Nature 520, 192–197 (2015); doi:10.1038/nature14362

We thank our colleagues from the metabolism community (Emile Van Schaftingen and Guido Bommer, University of Louvain, Belgium, and Frans Schuit, University of Leuven, Belgium), who alerted us to a possible confusion arising from our Article. In particular, the statement in the abstract that “Isotope labelling studies in control endothelial cells showed that fatty acid carbons substantially replenished the Krebs cycle” and similar phrases later in the text could be misunderstood as implying anaplerosis.
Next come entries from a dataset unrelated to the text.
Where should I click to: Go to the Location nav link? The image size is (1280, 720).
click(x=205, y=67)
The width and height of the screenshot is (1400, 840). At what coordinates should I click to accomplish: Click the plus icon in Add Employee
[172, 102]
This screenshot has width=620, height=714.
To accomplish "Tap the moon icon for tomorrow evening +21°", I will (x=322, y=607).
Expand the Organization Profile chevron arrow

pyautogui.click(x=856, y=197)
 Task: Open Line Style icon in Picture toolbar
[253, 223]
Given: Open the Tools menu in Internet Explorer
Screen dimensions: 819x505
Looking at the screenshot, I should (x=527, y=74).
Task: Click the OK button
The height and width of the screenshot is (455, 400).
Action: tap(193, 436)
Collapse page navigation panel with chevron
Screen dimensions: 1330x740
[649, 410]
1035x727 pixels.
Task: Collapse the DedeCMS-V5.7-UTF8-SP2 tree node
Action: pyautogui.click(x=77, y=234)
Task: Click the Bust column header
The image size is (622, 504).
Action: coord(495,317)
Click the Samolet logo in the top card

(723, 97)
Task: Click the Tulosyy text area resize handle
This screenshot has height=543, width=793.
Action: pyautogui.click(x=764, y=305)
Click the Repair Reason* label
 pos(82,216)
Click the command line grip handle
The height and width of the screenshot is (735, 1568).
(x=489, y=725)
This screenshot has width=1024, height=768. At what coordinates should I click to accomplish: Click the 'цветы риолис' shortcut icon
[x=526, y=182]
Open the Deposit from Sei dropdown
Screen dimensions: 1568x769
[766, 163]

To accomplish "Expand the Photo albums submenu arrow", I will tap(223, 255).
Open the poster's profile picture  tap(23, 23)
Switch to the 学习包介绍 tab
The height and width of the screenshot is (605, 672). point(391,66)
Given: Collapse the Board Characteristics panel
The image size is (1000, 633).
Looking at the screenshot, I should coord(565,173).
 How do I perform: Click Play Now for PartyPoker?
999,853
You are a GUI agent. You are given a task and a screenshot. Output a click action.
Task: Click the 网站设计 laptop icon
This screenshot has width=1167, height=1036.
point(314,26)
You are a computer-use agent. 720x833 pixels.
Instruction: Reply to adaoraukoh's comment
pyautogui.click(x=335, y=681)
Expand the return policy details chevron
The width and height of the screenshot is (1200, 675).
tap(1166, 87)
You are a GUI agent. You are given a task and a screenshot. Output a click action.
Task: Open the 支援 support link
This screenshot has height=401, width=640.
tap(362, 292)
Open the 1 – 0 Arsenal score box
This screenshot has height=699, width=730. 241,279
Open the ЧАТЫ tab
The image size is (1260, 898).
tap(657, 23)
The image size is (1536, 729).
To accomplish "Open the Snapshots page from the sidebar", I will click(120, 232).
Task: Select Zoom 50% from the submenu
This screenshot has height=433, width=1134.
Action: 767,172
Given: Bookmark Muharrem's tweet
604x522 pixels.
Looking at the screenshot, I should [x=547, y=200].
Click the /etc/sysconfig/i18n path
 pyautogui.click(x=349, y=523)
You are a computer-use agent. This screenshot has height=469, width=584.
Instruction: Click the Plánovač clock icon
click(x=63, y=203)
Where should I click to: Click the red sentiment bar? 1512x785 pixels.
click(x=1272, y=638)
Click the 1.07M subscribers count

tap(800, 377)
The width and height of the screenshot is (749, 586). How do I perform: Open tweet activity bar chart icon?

By no means did we intend to suggest that the Krebs cycle is replenished by the net contribution of fatty acid carbons in the traditional sense of anaplerosis. Indeed, even though labelled acetyl-CoA from fatty acids enters the Krebs cycle and labels oxaloacetate, we did not want to imply net formation of oxaloacetate from acetyl-CoA, derived from fatty acids. Rather, our data suggest that under conditions of adequate availability of anaplerotic substrates (glucose, glutamine), fatty acid oxidation is important to produce sufficient amounts of dNTPs. Fatty acids provide acetyl-CoA, which helps to sustain the TCA cycle and dNTP synthesis for proliferation in conjunction with an anaplerotic substrate. Why the anaplerotic nutrients glucose and glutamine do not sustain sufficient aspartate and nucleotide synthesis in the CPT1A-silenced endothelial cells is an intriguing but outstanding question.